WORK ORDER: Keep the text of the data exactly as it is and omit each picture from the copy.
***** DATA EXTRACT
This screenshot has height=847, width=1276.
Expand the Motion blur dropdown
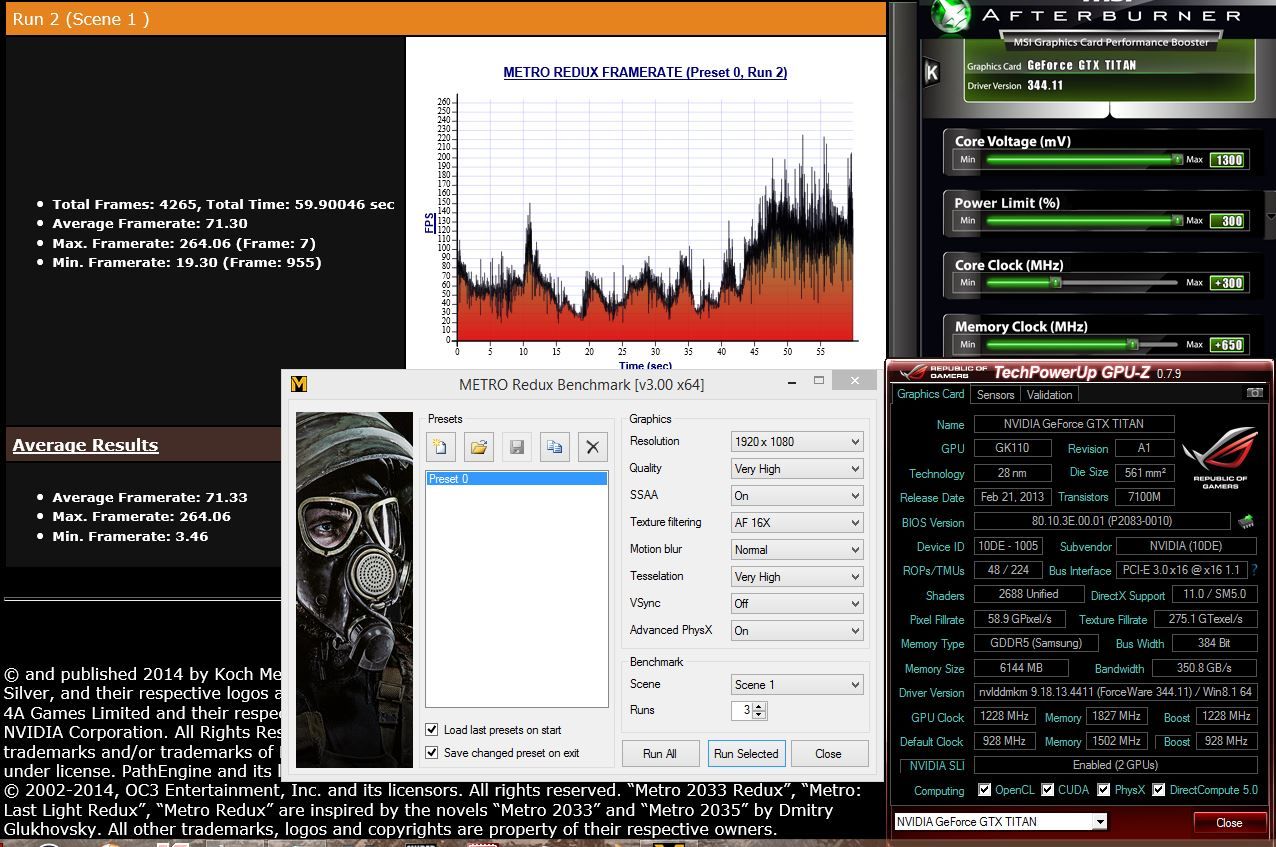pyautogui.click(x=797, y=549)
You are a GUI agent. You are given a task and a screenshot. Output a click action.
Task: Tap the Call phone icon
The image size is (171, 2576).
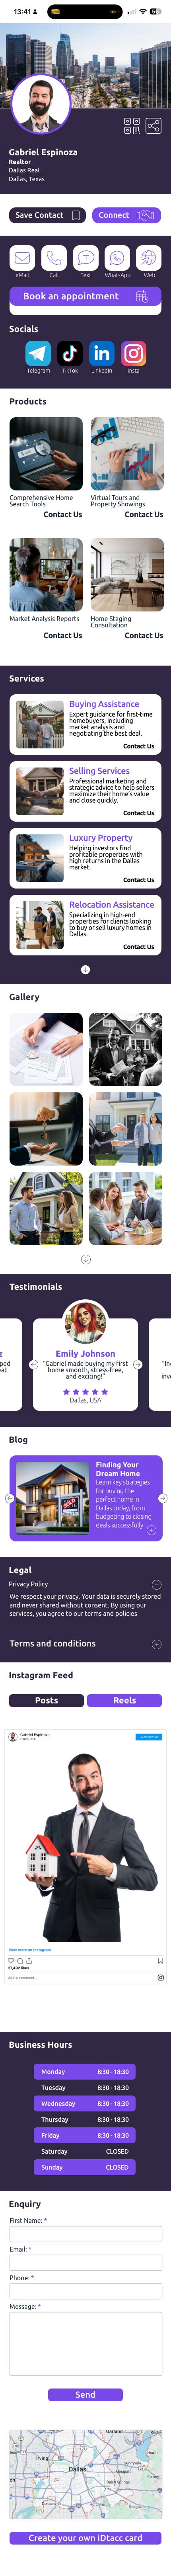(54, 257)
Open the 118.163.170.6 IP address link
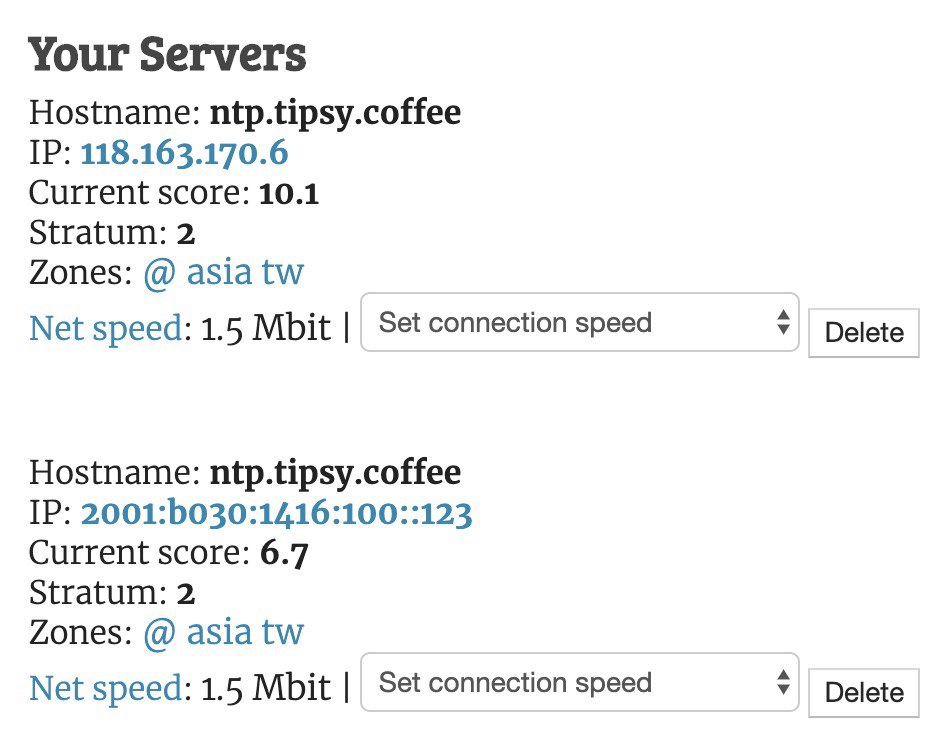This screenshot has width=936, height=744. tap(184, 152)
**********
PROBLEM SOLUTION:
This screenshot has height=847, width=1276.
Expand the Motion blur dropdown
pyautogui.click(x=797, y=549)
You are a GUI agent. You are given a task and a screenshot. Output a click action.
Task: Tap the Call phone icon
The image size is (171, 2576).
(54, 257)
Open the 118.163.170.6 IP address link
This screenshot has width=936, height=744. tap(184, 152)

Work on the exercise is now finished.